Coalition Forces Used Chemical and Biological Weapons in Iraq

Colin Powell Lies at United NationsAs well as Depleted Uranium, we’re also seeing reports of chemical and biological weapons having been used by coalition forces in Iraq by BSN Editor

How cruelly ironic that it was our leaders claims that the Iraqi government possessed these types of weapons with a capability to attack UK interests within 45 minutes that was sold as the primary reason for the Iraq war.

American documentary film-maker, Mark Manning, told of “American forces deploying – in violation of international treaties – napalm, chemical weapons, phosphorous bombs, and ‘bunker-busting’ shells laced with depleted uranium. Use of any of these against civilians is a violation of international law.”

…US marines have already +admitted+ that they have used an upgraded version of napalm. A weapon which uses kerosene rather than petrol was deployed when dozens of bombs were dropped near bridges over the Saddam Canal and the Tigris river, south of Baghdad. Andrew Buncombe reported in the Independent on Sunday: ‘We napalmed both those bridge approaches,’ said Colonel James Alles, commander of Marine Air Group 11.

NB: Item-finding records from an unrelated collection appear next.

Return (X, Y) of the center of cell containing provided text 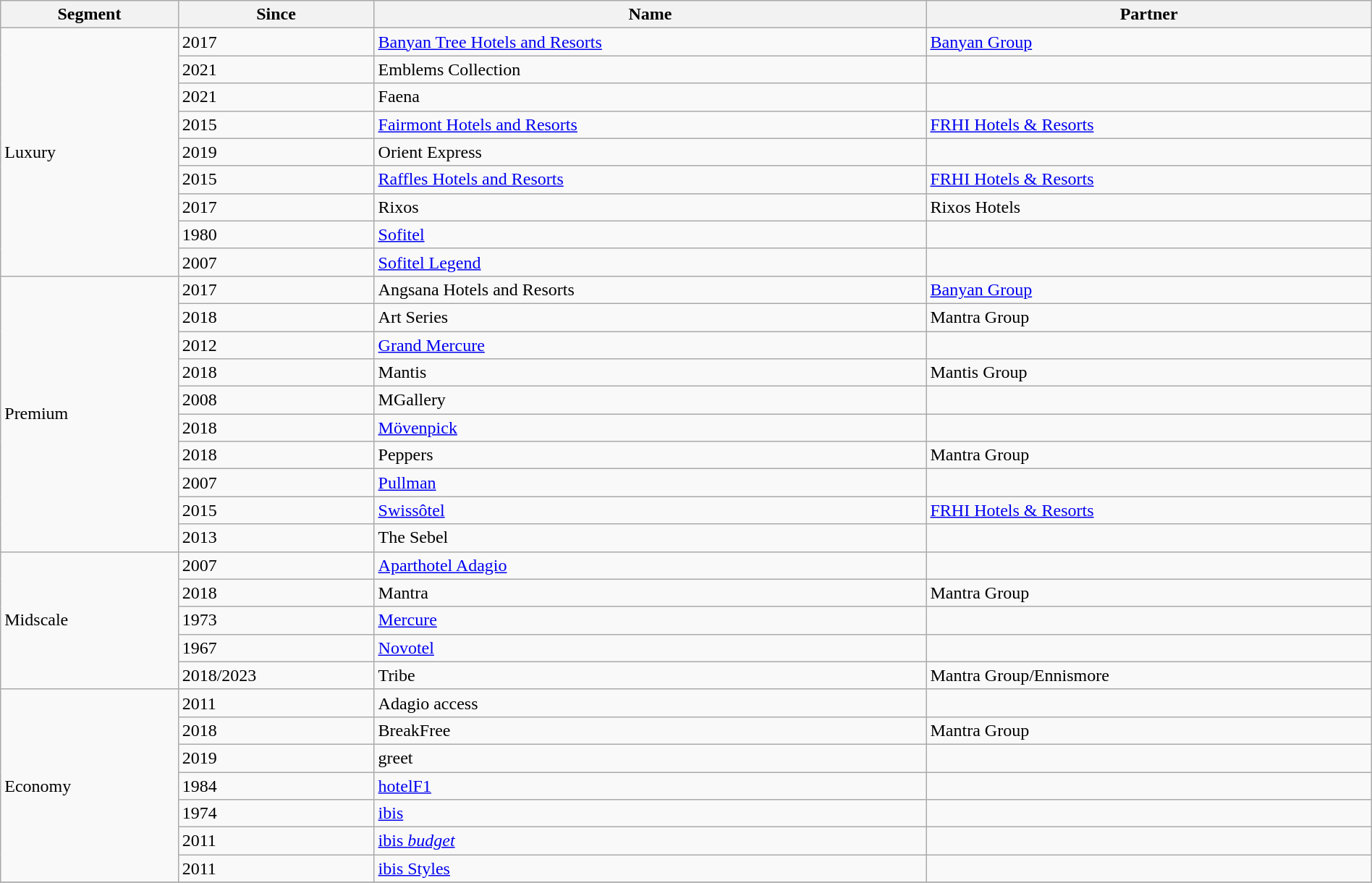
ibis Styles (650, 868)
Faena (650, 97)
The Sebel (650, 538)
Mantra (650, 593)
Angsana Hotels and Resorts (650, 289)
Midscale (90, 620)
1973 (276, 620)
Mantra Group/Ennismore (1149, 675)
Since (276, 14)
Novotel (650, 648)
Swissôtel (650, 510)
Economy (90, 785)
Name (650, 14)
Segment (90, 14)
Grand Mercure (650, 345)
Banyan Tree Hotels and Resorts (650, 42)
hotelF1 (650, 785)
2018/2023 (276, 675)
Pullman (650, 483)
BreakFree (650, 730)
ibis (650, 813)
2008 (276, 400)
1974 (276, 813)
Fairmont Hotels and Resorts (650, 124)
Luxury (90, 152)
Rixos Hotels (1149, 207)
Premium (90, 414)
Raffles Hotels and Resorts (650, 179)
Emblems Collection (650, 69)
Sofitel Legend (650, 262)
Orient Express (650, 152)
Sofitel (650, 234)
Mantis Group (1149, 373)
Peppers (650, 455)
ibis budget (650, 841)
2013 (276, 538)
1980 (276, 234)
Art Series (650, 317)
Mercure (650, 620)
2012 (276, 345)
Aparthotel Adagio (650, 565)
Adagio access (650, 703)
Tribe (650, 675)
greet (650, 758)
Partner (1149, 14)
MGallery (650, 400)
Mantis (650, 373)
Rixos (650, 207)
1967 (276, 648)
1984 (276, 785)
Mövenpick (650, 428)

“‘Unfortunately there were people there… you could see them in the cockpit video. They were Iraqi soldiers. It’s no great way to die. The generals love napalm. It has a big psychological effect.'” (Buncombe, ‘US admits it used napalm bombs in Iraq,’ Independent on Sunday, August 10, 2003)’

FALLUJAH BIRTH DEFECTBBC Worldwide Monitoring picked up this report by one London-based Arabic news agency of “US military aircraft bombarded a number of neighbourhoods that had fallen into the hands of gunmen such as the Al-Askari neighbourhood, which was the target  a fierce aerial attack. B-52 bombers capable of dropping bombs weighing up to a tonne were used for the first time in recent battles and dropped a number of shells and cluster bombs on the city.” (Quds Press news agency, ‘Iraqi gunmen claim to regain control of Al-Fallujah districts,’ December 12, 2004)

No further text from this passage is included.